The Pittsburgh Steelers were back in practice Monday afternoon, after some time off following the preseason finale Friday night against the Carolina Panthers. For a lot of the players out there working, it will be their final practice with the team. Every NFL team has to get down to a 53-man roster by 4 p.m. tomorrow. The Steelers as of this writing sit at 70 players, meaning that 17 more will find out within 24 hours that they missed a roster spot.
It’s one of the toughest days of the year for a lot of players, and those around the league for a long time are sensitive to that. For Mike Tomlin, in his 15th season coaching the Steelers, it’s something he has a lot of experience with, and knows the difficulty of for the players after getting through all of camp and the preseason.

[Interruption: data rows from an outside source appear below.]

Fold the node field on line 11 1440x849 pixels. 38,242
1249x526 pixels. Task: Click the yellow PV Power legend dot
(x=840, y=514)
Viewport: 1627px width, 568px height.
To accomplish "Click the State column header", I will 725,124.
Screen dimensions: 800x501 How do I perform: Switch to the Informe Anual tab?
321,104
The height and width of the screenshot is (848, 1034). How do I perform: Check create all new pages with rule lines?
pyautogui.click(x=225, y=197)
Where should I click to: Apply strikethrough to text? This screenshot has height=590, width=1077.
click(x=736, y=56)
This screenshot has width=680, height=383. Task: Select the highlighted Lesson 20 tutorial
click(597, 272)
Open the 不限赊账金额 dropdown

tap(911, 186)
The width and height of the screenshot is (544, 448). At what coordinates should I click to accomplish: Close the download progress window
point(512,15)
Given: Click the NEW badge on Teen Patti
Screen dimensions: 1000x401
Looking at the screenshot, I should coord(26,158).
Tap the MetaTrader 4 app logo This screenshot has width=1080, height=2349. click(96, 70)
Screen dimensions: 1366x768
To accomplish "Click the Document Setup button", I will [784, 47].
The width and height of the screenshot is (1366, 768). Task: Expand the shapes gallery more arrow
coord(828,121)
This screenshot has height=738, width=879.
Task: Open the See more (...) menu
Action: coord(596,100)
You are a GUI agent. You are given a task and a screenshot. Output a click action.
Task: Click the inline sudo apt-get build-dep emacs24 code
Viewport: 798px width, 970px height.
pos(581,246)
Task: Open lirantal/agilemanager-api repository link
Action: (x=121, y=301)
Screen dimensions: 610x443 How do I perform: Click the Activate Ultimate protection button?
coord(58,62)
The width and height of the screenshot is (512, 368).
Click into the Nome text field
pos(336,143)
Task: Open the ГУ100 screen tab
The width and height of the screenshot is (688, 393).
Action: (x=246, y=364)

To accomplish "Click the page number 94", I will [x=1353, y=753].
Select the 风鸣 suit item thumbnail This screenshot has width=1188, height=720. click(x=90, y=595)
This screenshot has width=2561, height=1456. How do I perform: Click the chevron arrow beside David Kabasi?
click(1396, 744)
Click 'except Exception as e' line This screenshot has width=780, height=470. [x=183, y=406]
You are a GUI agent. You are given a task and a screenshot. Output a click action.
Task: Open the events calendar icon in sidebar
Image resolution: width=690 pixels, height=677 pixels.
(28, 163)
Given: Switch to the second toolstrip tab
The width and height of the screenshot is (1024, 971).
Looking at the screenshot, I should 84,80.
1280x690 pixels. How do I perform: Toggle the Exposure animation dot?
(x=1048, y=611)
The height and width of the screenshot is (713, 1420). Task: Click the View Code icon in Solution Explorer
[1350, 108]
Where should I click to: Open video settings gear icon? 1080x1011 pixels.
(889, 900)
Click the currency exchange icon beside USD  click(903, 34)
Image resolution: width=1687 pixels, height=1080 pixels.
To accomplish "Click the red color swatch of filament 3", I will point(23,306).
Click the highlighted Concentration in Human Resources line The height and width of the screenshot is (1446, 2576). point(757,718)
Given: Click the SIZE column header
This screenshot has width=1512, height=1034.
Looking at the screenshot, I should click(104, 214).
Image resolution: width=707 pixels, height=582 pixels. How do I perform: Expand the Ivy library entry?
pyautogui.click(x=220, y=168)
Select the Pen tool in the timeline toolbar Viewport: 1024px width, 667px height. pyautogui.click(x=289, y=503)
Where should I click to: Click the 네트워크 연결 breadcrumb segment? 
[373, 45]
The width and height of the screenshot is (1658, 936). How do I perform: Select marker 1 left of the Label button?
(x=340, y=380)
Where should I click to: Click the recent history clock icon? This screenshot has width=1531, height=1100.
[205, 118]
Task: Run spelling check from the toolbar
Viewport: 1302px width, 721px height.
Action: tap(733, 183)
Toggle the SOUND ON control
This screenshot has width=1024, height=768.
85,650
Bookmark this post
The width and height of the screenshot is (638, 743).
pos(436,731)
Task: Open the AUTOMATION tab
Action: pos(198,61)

“It’s always difficult. It’s difficult whether you have games, it’s difficult if you don’t have games, because you just got a level of respect for what these guys put into this process,” Tomlin said, referencing last year when COVID-19 prevented preseason games from happening. “It’s a culmination of a lot of work, not only dating back to the spring, but just really all of their football lives. And so we’re highly sensitive to that, we’re respectful of that. Business has to get done, but it gets done with that sensitivity and that understanding.”
The Steelers are already well into making their final cuts. Our updating tracker will keep a running list of those who the team does not keep on their 53-man roster, and it always includes names that have made their impact felt over the past two months.
Among those released thus far are players like Mathew Sexton, a receiver who had a pair of electric punt returns during the preseason but who fumbled in the finale Friday. There is also one of the team’s highest-profile UDFA signings ever, in Michigan State corner Shakur Brown. And then there is Lamont Wade, a safety from Penn State who starred as a Pittsburgh-area high schooler for the PIAA champion Clairton Bears.
Those releases aren’t the end for all those players. Every NFL team can add players via waivers on Wednesday, and then teams will fill their practice squads from among those released. It doesn’t make it any easier for players who miss making the active roster, but it does keep their hopes of doing so in the future alive, with success stories like receiver Nate Washington proof that practice squad players can end up having successful NFL careers.